**Material shown:**
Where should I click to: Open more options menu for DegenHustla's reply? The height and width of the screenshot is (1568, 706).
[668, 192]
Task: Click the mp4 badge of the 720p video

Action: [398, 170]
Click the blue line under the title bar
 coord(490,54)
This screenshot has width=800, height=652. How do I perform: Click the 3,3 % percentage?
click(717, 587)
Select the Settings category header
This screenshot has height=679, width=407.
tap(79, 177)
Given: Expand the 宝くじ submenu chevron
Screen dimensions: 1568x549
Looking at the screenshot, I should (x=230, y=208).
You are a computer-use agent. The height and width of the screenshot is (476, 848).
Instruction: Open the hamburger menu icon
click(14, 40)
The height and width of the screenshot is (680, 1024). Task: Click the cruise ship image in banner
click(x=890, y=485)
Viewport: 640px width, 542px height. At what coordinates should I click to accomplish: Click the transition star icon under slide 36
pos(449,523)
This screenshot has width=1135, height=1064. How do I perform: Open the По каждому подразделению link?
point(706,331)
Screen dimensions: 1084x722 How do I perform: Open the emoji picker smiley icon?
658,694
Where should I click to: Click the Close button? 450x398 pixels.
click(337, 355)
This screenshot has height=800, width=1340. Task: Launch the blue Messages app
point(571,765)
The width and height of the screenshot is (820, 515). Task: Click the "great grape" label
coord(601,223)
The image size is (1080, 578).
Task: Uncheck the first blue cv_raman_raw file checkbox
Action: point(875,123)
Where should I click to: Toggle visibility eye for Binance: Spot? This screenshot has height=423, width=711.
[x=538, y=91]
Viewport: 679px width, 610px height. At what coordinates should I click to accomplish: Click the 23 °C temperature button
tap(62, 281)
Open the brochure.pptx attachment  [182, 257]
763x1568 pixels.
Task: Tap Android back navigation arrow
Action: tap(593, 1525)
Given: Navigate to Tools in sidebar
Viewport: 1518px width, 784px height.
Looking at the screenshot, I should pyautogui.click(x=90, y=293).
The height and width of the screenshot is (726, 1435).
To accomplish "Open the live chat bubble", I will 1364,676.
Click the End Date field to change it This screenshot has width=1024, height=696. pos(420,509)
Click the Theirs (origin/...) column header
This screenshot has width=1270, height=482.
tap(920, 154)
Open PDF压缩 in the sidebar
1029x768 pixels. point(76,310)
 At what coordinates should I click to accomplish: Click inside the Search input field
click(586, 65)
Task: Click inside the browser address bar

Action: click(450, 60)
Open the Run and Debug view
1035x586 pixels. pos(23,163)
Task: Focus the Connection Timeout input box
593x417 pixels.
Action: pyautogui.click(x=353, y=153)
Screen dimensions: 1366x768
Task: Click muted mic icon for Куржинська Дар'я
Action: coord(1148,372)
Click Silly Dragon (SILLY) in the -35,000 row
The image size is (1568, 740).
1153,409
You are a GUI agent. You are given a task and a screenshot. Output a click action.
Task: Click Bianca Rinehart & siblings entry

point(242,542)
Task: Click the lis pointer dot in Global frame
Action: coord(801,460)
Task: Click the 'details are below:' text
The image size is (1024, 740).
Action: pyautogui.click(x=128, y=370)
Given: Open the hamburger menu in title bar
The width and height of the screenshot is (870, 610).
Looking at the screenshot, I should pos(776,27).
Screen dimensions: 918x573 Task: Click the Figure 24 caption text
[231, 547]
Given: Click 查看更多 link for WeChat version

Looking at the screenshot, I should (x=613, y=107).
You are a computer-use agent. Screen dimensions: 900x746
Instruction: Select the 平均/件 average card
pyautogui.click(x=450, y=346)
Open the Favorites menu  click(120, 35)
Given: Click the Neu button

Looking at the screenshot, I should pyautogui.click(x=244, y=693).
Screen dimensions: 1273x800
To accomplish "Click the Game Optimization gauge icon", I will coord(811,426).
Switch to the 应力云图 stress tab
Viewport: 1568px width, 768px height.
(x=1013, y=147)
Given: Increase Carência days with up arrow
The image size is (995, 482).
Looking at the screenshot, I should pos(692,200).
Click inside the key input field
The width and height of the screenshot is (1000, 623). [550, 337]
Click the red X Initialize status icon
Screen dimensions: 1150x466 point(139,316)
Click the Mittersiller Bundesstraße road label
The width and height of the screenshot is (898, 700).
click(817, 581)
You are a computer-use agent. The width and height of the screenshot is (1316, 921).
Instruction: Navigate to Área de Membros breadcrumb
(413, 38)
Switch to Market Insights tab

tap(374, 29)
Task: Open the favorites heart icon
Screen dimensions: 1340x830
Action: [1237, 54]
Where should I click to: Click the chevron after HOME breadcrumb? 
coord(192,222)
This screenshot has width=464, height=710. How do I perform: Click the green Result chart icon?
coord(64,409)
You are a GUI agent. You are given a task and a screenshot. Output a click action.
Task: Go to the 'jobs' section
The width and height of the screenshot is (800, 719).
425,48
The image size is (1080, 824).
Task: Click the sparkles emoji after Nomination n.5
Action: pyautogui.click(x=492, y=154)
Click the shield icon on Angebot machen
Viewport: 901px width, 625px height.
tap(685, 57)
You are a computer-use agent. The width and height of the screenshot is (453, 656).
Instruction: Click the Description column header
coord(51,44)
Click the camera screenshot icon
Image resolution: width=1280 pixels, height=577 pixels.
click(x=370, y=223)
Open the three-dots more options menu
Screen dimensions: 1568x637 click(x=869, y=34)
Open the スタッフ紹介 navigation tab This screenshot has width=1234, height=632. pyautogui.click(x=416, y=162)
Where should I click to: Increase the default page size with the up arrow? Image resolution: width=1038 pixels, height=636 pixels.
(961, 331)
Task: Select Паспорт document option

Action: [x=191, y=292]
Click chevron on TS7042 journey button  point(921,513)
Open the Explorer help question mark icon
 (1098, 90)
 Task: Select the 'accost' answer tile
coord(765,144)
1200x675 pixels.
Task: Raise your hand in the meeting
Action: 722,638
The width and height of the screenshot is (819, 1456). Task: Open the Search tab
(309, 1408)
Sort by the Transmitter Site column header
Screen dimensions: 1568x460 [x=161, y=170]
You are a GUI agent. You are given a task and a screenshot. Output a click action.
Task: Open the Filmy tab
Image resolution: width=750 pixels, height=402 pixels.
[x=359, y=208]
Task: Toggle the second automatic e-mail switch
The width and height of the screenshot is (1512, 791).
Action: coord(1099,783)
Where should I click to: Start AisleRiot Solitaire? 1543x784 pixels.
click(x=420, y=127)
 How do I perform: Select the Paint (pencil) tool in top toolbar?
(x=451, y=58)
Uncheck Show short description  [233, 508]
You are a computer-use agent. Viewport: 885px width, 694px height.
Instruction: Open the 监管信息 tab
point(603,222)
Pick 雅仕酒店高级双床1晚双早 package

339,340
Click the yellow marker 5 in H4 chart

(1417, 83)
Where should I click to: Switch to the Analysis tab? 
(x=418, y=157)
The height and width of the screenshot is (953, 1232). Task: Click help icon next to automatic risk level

**About this task:**
Word-for-word copies of all the records are required.

**Answer to the exercise:**
Where should I click to: Open more options menu for DegenHustla's reply? The height and width of the screenshot is (1568, 706).
[668, 192]
Task: Click the mp4 badge of the 720p video

Action: [398, 170]
Click the blue line under the title bar
 coord(490,54)
This screenshot has width=800, height=652. How do I perform: Click the 3,3 % percentage?
click(717, 587)
Select the Settings category header
This screenshot has height=679, width=407.
tap(79, 177)
Given: Expand the 宝くじ submenu chevron
Screen dimensions: 1568x549
Looking at the screenshot, I should (x=230, y=208).
You are a computer-use agent. The height and width of the screenshot is (476, 848).
Instruction: Open the hamburger menu icon
click(14, 40)
The height and width of the screenshot is (680, 1024). Task: Click the cruise ship image in banner
click(x=890, y=485)
Viewport: 640px width, 542px height. At what coordinates should I click to accomplish: Click the transition star icon under slide 36
pos(449,523)
This screenshot has width=1135, height=1064. How do I perform: Open the По каждому подразделению link?
point(706,331)
Screen dimensions: 1084x722 How do I perform: Open the emoji picker smiley icon?
658,694
Where should I click to: Click the Close button? 450x398 pixels.
click(337, 355)
This screenshot has height=800, width=1340. Task: Launch the blue Messages app
point(571,765)
The width and height of the screenshot is (820, 515). Task: Click the "great grape" label
coord(601,223)
The image size is (1080, 578).
Task: Uncheck the first blue cv_raman_raw file checkbox
Action: point(875,123)
Where should I click to: Toggle visibility eye for Binance: Spot? This screenshot has height=423, width=711.
[x=538, y=91]
Viewport: 679px width, 610px height. At what coordinates should I click to accomplish: Click the 23 °C temperature button
tap(62, 281)
Open the brochure.pptx attachment  [182, 257]
763x1568 pixels.
Task: Tap Android back navigation arrow
Action: tap(593, 1525)
Given: Navigate to Tools in sidebar
Viewport: 1518px width, 784px height.
Looking at the screenshot, I should pyautogui.click(x=90, y=293).
The height and width of the screenshot is (726, 1435).
To accomplish "Open the live chat bubble", I will 1364,676.
Click the End Date field to change it This screenshot has width=1024, height=696. pos(420,509)
Click the Theirs (origin/...) column header
This screenshot has width=1270, height=482.
tap(920, 154)
Open PDF压缩 in the sidebar
1029x768 pixels. point(76,310)
 At what coordinates should I click to accomplish: Click inside the Search input field
click(586, 65)
Task: Click inside the browser address bar

Action: click(450, 60)
Open the Run and Debug view
1035x586 pixels. pos(23,163)
Task: Focus the Connection Timeout input box
593x417 pixels.
Action: pyautogui.click(x=353, y=153)
Screen dimensions: 1366x768
Task: Click muted mic icon for Куржинська Дар'я
Action: coord(1148,372)
Click Silly Dragon (SILLY) in the -35,000 row
The image size is (1568, 740).
1153,409
You are a GUI agent. You are given a task and a screenshot. Output a click action.
Task: Click Bianca Rinehart & siblings entry

point(242,542)
Task: Click the lis pointer dot in Global frame
Action: coord(801,460)
Task: Click the 'details are below:' text
The image size is (1024, 740).
Action: pyautogui.click(x=128, y=370)
Given: Open the hamburger menu in title bar
The width and height of the screenshot is (870, 610).
Looking at the screenshot, I should pos(776,27).
Screen dimensions: 918x573 Task: Click the Figure 24 caption text
[231, 547]
Given: Click 查看更多 link for WeChat version

Looking at the screenshot, I should (x=613, y=107).
You are a computer-use agent. Screen dimensions: 900x746
Instruction: Select the 平均/件 average card
pyautogui.click(x=450, y=346)
Open the Favorites menu  click(120, 35)
Given: Click the Neu button

Looking at the screenshot, I should pyautogui.click(x=244, y=693).
Screen dimensions: 1273x800
To accomplish "Click the Game Optimization gauge icon", I will coord(811,426).
Switch to the 应力云图 stress tab
Viewport: 1568px width, 768px height.
(x=1013, y=147)
Given: Increase Carência days with up arrow
The image size is (995, 482).
Looking at the screenshot, I should pos(692,200).
Click inside the key input field
The width and height of the screenshot is (1000, 623). [550, 337]
Click the red X Initialize status icon
Screen dimensions: 1150x466 point(139,316)
Click the Mittersiller Bundesstraße road label
The width and height of the screenshot is (898, 700).
click(817, 581)
You are a computer-use agent. The width and height of the screenshot is (1316, 921).
Instruction: Navigate to Área de Membros breadcrumb
(413, 38)
Switch to Market Insights tab

tap(374, 29)
Task: Open the favorites heart icon
Screen dimensions: 1340x830
Action: [1237, 54]
Where should I click to: Click the chevron after HOME breadcrumb? 
coord(192,222)
This screenshot has width=464, height=710. How do I perform: Click the green Result chart icon?
coord(64,409)
You are a GUI agent. You are given a task and a screenshot. Output a click action.
Task: Go to the 'jobs' section
The width and height of the screenshot is (800, 719).
425,48
The image size is (1080, 824).
Task: Click the sparkles emoji after Nomination n.5
Action: pyautogui.click(x=492, y=154)
Click the shield icon on Angebot machen
Viewport: 901px width, 625px height.
tap(685, 57)
You are a computer-use agent. The width and height of the screenshot is (453, 656).
Instruction: Click the Description column header
coord(51,44)
Click the camera screenshot icon
Image resolution: width=1280 pixels, height=577 pixels.
click(x=370, y=223)
Open the three-dots more options menu
Screen dimensions: 1568x637 click(x=869, y=34)
Open the スタッフ紹介 navigation tab This screenshot has width=1234, height=632. pyautogui.click(x=416, y=162)
Where should I click to: Increase the default page size with the up arrow? Image resolution: width=1038 pixels, height=636 pixels.
(961, 331)
Task: Select Паспорт document option

Action: [x=191, y=292]
Click chevron on TS7042 journey button  point(921,513)
Open the Explorer help question mark icon
 (1098, 90)
 Task: Select the 'accost' answer tile
coord(765,144)
1200x675 pixels.
Task: Raise your hand in the meeting
Action: 722,638
The width and height of the screenshot is (819, 1456). Task: Open the Search tab
(309, 1408)
Sort by the Transmitter Site column header
Screen dimensions: 1568x460 [x=161, y=170]
You are a GUI agent. You are given a task and a screenshot. Output a click action.
Task: Open the Filmy tab
Image resolution: width=750 pixels, height=402 pixels.
[x=359, y=208]
Task: Toggle the second automatic e-mail switch
The width and height of the screenshot is (1512, 791).
Action: coord(1099,783)
Where should I click to: Start AisleRiot Solitaire? 1543x784 pixels.
click(x=420, y=127)
 How do I perform: Select the Paint (pencil) tool in top toolbar?
(x=451, y=58)
Uncheck Show short description  [233, 508]
You are a computer-use agent. Viewport: 885px width, 694px height.
Instruction: Open the 监管信息 tab
point(603,222)
Pick 雅仕酒店高级双床1晚双早 package

339,340
Click the yellow marker 5 in H4 chart

(1417, 83)
Where should I click to: Switch to the Analysis tab? 
(x=418, y=157)
The height and width of the screenshot is (953, 1232). Task: Click help icon next to automatic risk level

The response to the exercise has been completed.